Giverny: A Day With Monet

If you ever want to step back in time and into an impressionist painting, I know just the place for you.  Go to Giverny and visit Claude Monet’s home and gardens, where he lived from 1883 until his death in 1926.

We took the train from Paris to Vernon and rode bicycles the four miles to the village of Giverny.  Evidently, Claude Monet also first spotted Giverny while looking out of a train window. He chose to move there, leasing a house and the surrounding area. Eventually he bought the home and property and set out to create the magnificent gardens he wanted to paint. Many of his well-known paintings were of his grounds in Giverny, famous for its rectangular walled garden, with archways of climbing plants entwined around colored shrubs. Equally striking are the water garden with the Japanese bridge and the pond with the celebrated water lilies (the subject of the iconic paintings hanging at the Musee L’Orangerie in Paris).

When planning our Paris vacation, I plugged Giverny into our itinerary toward the end, but labeled it “optional” since I was skeptical we would still have the energy or will by that point. Plus, I was dubious that my husband would be super excited about florae. I was pleasantly surprised when he checked out Giverny on-line and enthusiastically declared it a Must Do.  He even researched and led us to a local SNCF office where we pre-purchased our train tickets.

With that, we arose at zero dark thirty the next day and, having now become experts on the metro AND train (due to our previous trip to Normandy), embarked without incident.  We located the bicycle rental shop across from the Vernon train station and rode a bike path along a train right-of-way through the quaint French countryside.  I felt as if I was riding a magical bike back in time.

Monet's Gardens - a veritable explosion of color!

Monet’s Gardens – a veritable explosion of color!

We arrived at Monet’s house and gardens not long after it opened and the crowds were surprisingly sparse.   We entered the gardens and it was a “Wizard of Oz” moment.   You know — where Dorothy steps out of the house into Oz and the movie changes from black and white to Technicolor.   It was a veritable explosion of color.  And I needn’t have worried about my husband as he was equally or more taken with the place than I.   My ex-military, sports-loving husband was besotted with flowers.
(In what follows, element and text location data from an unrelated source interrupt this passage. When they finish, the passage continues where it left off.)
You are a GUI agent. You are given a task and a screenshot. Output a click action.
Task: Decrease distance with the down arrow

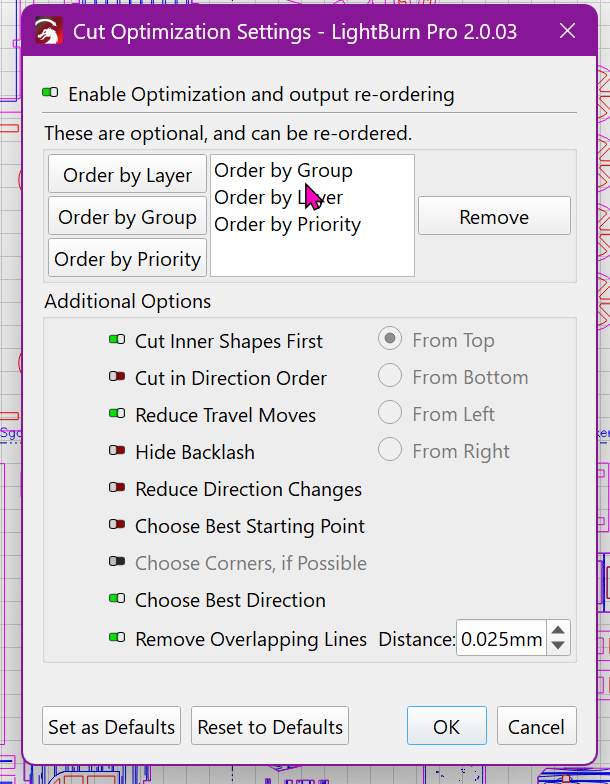[x=558, y=647]
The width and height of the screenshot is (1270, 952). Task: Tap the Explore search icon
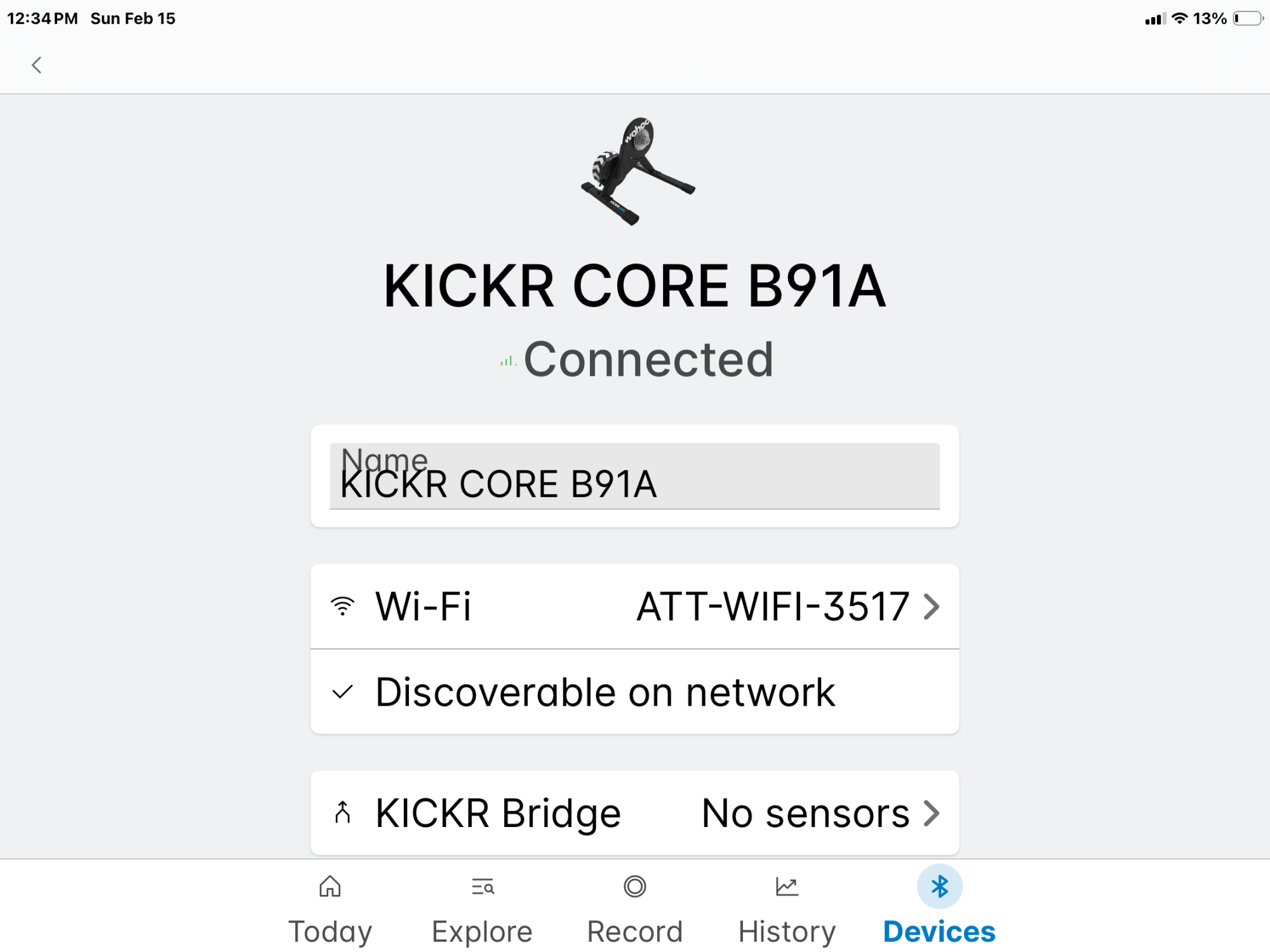[x=483, y=887]
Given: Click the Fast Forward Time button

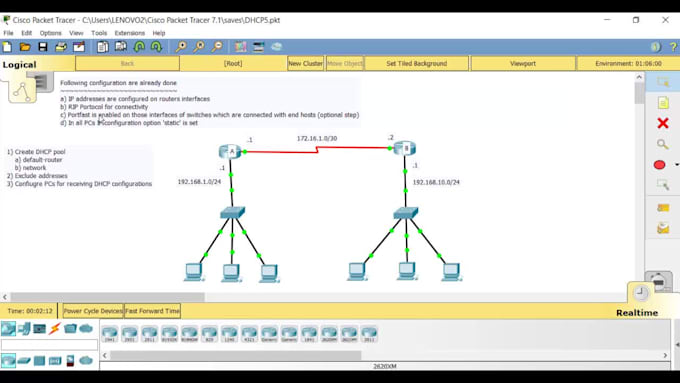Looking at the screenshot, I should pyautogui.click(x=152, y=311).
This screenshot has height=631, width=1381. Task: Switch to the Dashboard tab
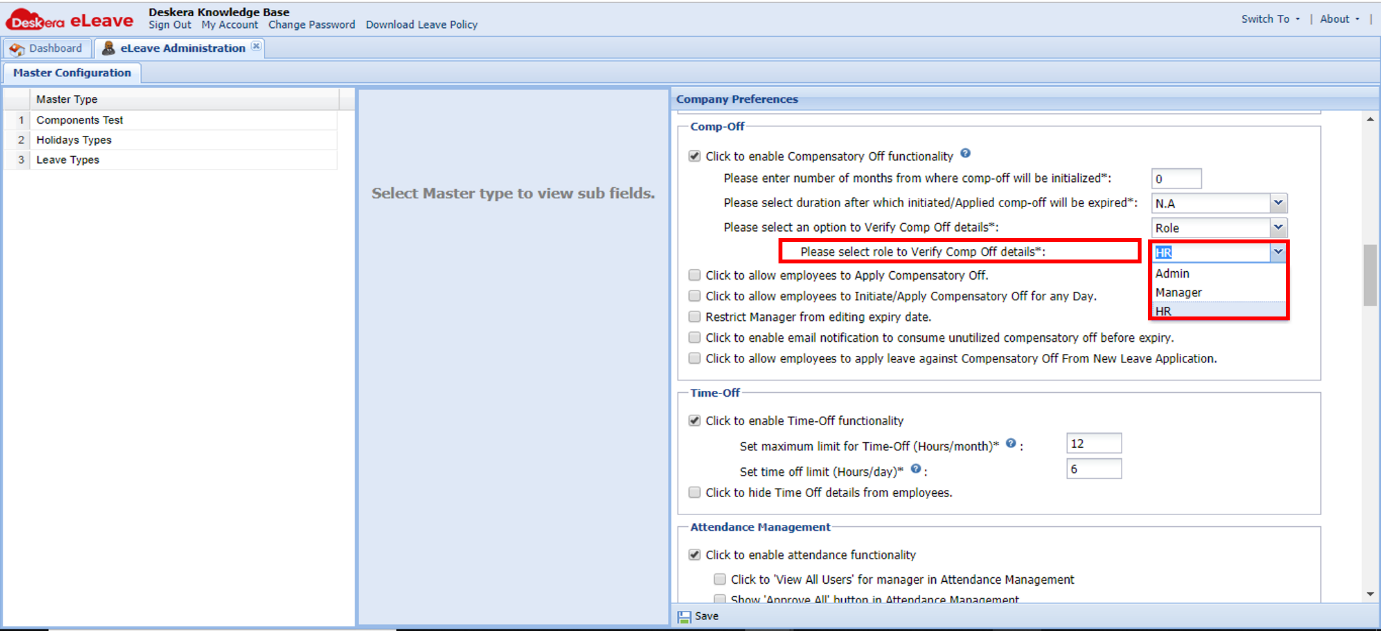click(x=55, y=47)
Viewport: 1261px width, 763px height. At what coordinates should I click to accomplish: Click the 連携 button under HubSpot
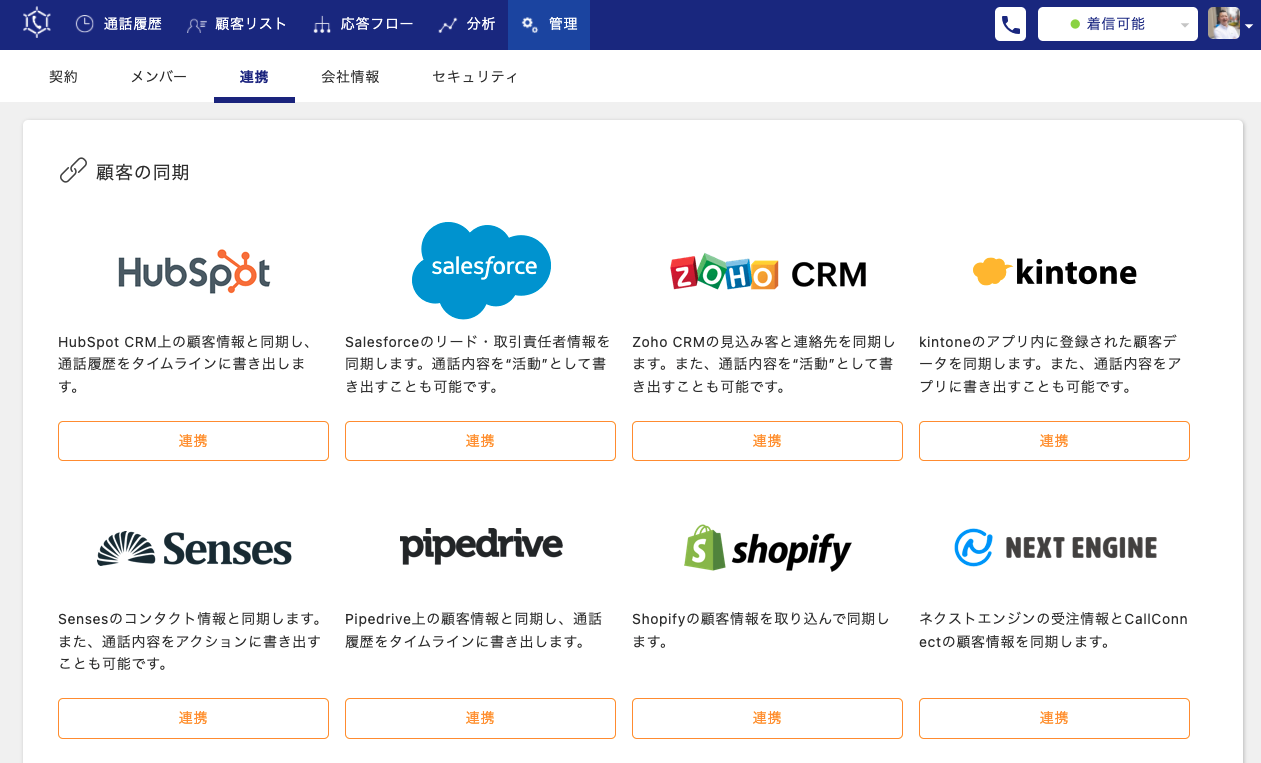193,441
We couldn’t walk more than five steps before he’d stop to take a picture.  “Look at that flower!”  “Oh, look at that tree!”  “Wow, look at this!”  By the time we left Giverny, he had taken over 500 pictures.    When I later tried to put together a slide show of Giverny, after coming home, I was hard pressed to leave any of the photos out…each one was spectacular, unique, colorful and unforgettable.

There is an unfortunate coda to the story, when I ate salmon in cream sauce for lunch at an historic hotel café in Giverny, got sick to my stomach and threw up in a baguette bag on the train to Paris.   (Based on the very French-like reaction, I got a definite sense it was a very un-French thing to do.)  But regardless of its less than classy ending, I’m so glad the Giverny agenda item was upgraded from optional to mandatory.  It was a lifetime memory and a beautifully joyful complement to our other day trip to Normandy D-Day beaches.